>>>>

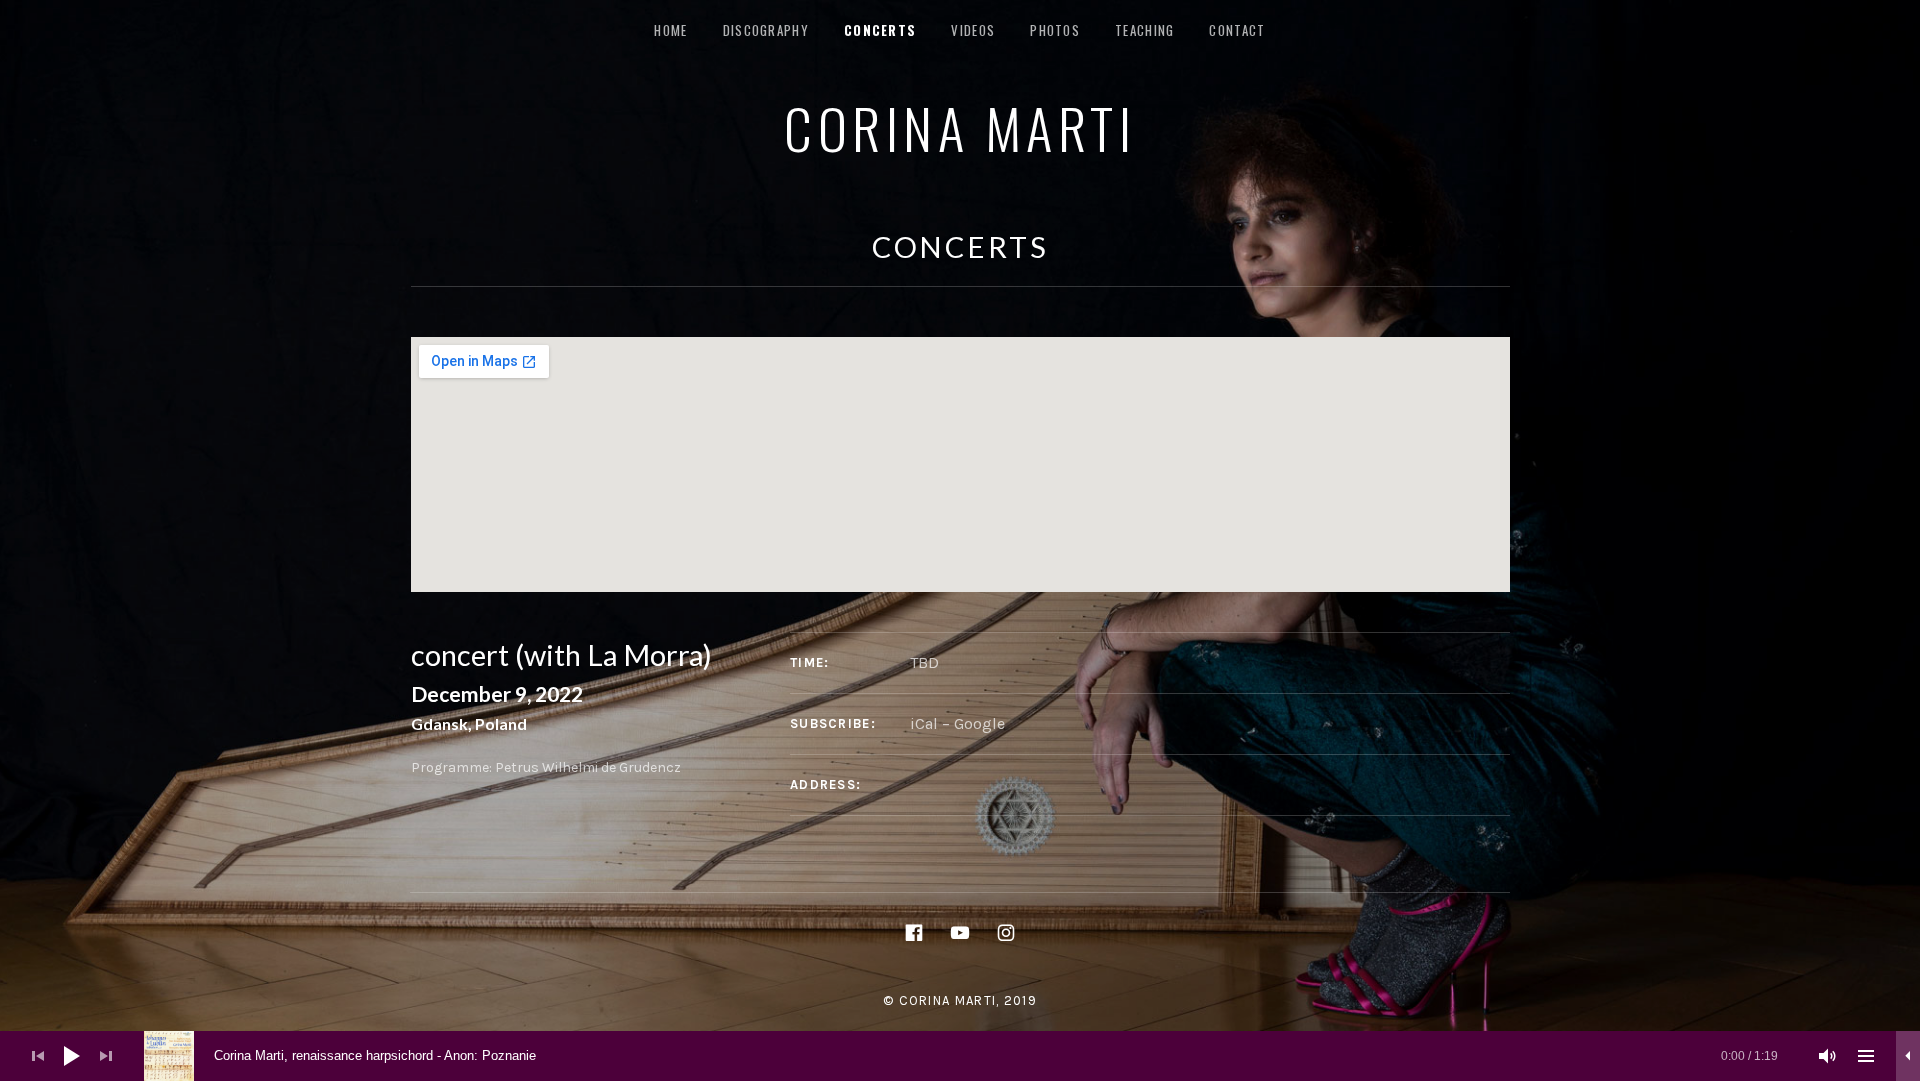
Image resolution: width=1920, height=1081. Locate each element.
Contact (1237, 30)
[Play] (72, 1056)
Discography (766, 30)
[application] (960, 1056)
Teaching (1144, 30)
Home (670, 30)
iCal (924, 723)
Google (979, 723)
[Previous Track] (38, 1056)
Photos (1055, 30)
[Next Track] (106, 1056)
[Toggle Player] (1908, 1056)
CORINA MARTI (960, 127)
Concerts (880, 30)
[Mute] (1828, 1056)
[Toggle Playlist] (1866, 1056)
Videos (973, 30)
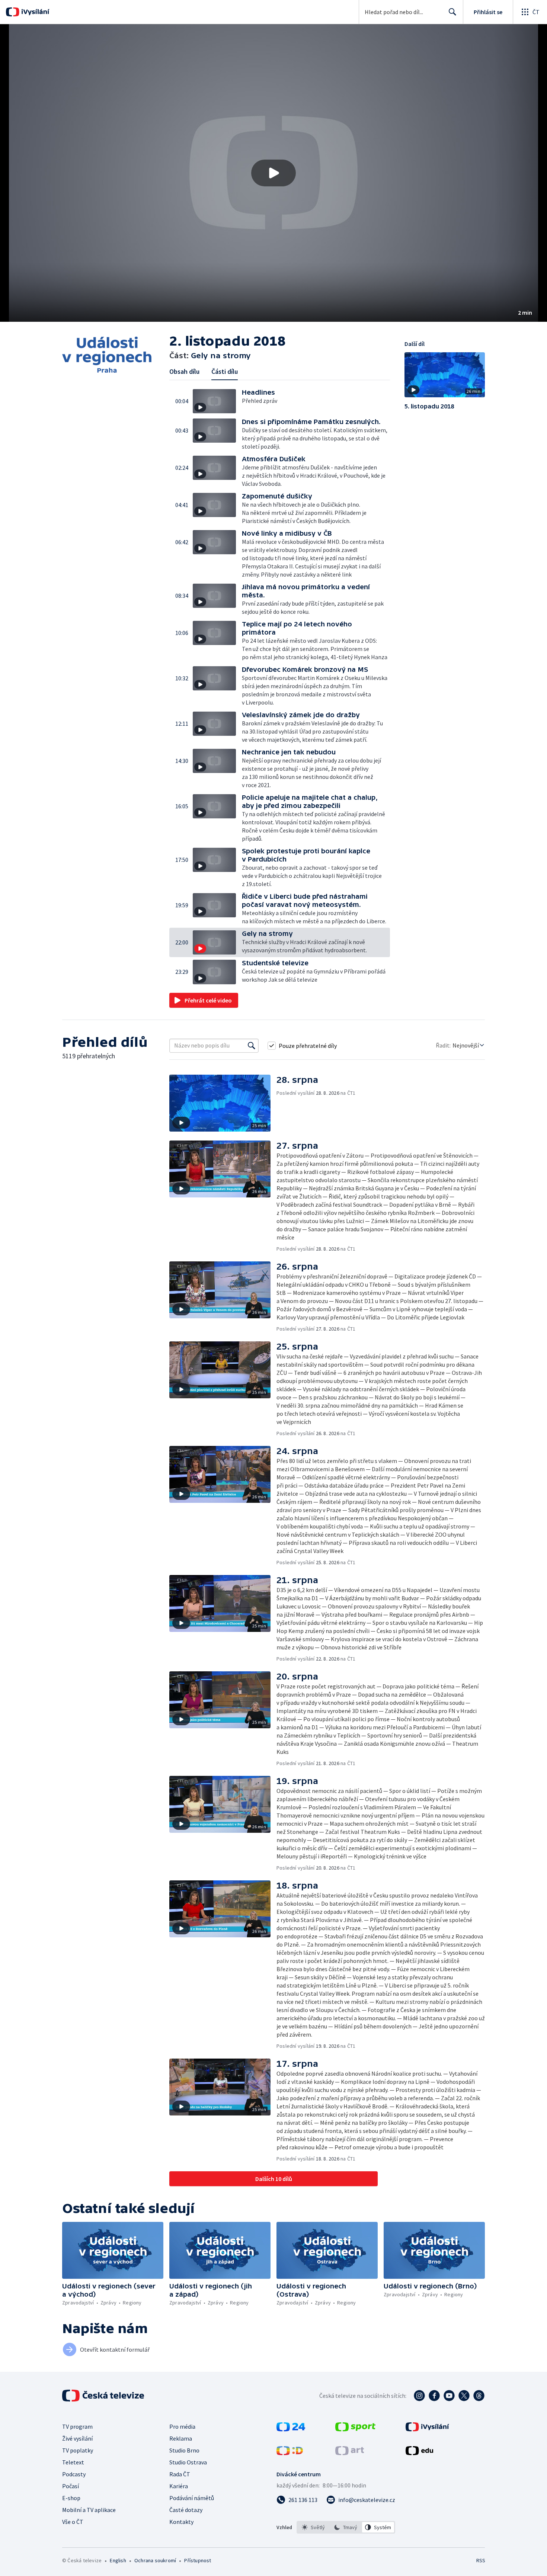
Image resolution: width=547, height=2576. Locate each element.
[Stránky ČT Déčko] (289, 2453)
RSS (480, 2560)
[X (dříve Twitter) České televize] (464, 2396)
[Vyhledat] (251, 1045)
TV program (77, 2426)
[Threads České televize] (479, 2396)
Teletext (73, 2462)
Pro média (182, 2426)
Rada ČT (179, 2474)
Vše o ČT (72, 2521)
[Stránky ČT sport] (355, 2429)
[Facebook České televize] (434, 2396)
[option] (313, 2527)
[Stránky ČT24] (290, 2429)
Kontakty (181, 2521)
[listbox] (346, 2527)
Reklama (180, 2438)
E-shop (71, 2498)
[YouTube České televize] (449, 2396)
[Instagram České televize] (419, 2396)
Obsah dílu (184, 371)
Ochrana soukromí (155, 2560)
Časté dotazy (185, 2510)
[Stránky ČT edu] (419, 2453)
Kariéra (178, 2486)
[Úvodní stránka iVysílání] (34, 11)
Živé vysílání (77, 2438)
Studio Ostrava (188, 2462)
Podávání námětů (191, 2498)
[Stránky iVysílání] (427, 2429)
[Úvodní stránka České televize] (103, 2396)
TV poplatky (77, 2450)
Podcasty (74, 2474)
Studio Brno (184, 2450)
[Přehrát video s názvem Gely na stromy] (273, 173)
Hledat (452, 11)
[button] (273, 173)
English (118, 2560)
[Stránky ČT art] (349, 2453)
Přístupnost (197, 2560)
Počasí (70, 2486)
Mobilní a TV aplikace (89, 2510)
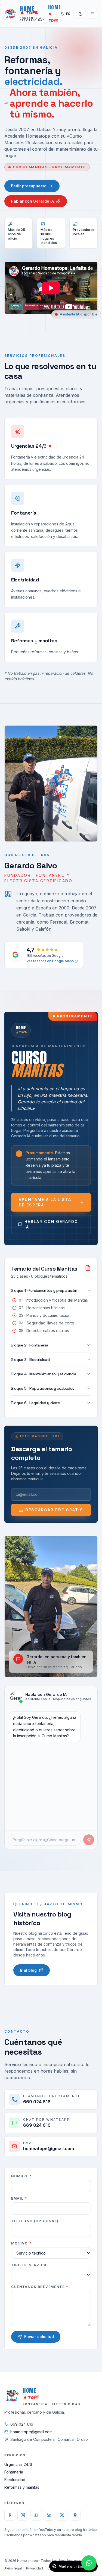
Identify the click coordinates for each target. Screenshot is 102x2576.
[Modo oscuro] (80, 14)
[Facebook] (9, 2515)
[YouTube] (35, 2515)
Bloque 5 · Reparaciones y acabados (42, 1388)
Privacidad (34, 2568)
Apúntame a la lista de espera (45, 1202)
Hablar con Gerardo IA (32, 201)
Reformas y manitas (21, 2487)
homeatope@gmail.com (31, 2431)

<<<<

What is required: When you come to the line containing "Přístupnost (197, 2560)" in the records above, repeat that line and all lines after it exactly, but not the pictures.

Answer area:
Přístupnost (197, 2560)
Počasí (70, 2486)
Mobilní a TV aplikace (89, 2510)
Identify the click coordinates for each target. Screenshot is 102x2576.
[Modo oscuro] (80, 14)
[Facebook] (9, 2515)
[YouTube] (35, 2515)
Bloque 5 · Reparaciones y acabados (42, 1388)
Privacidad (34, 2568)
Apúntame a la lista de espera (45, 1202)
Hablar con Gerardo IA (32, 201)
Reformas y manitas (21, 2487)
homeatope@gmail.com (31, 2431)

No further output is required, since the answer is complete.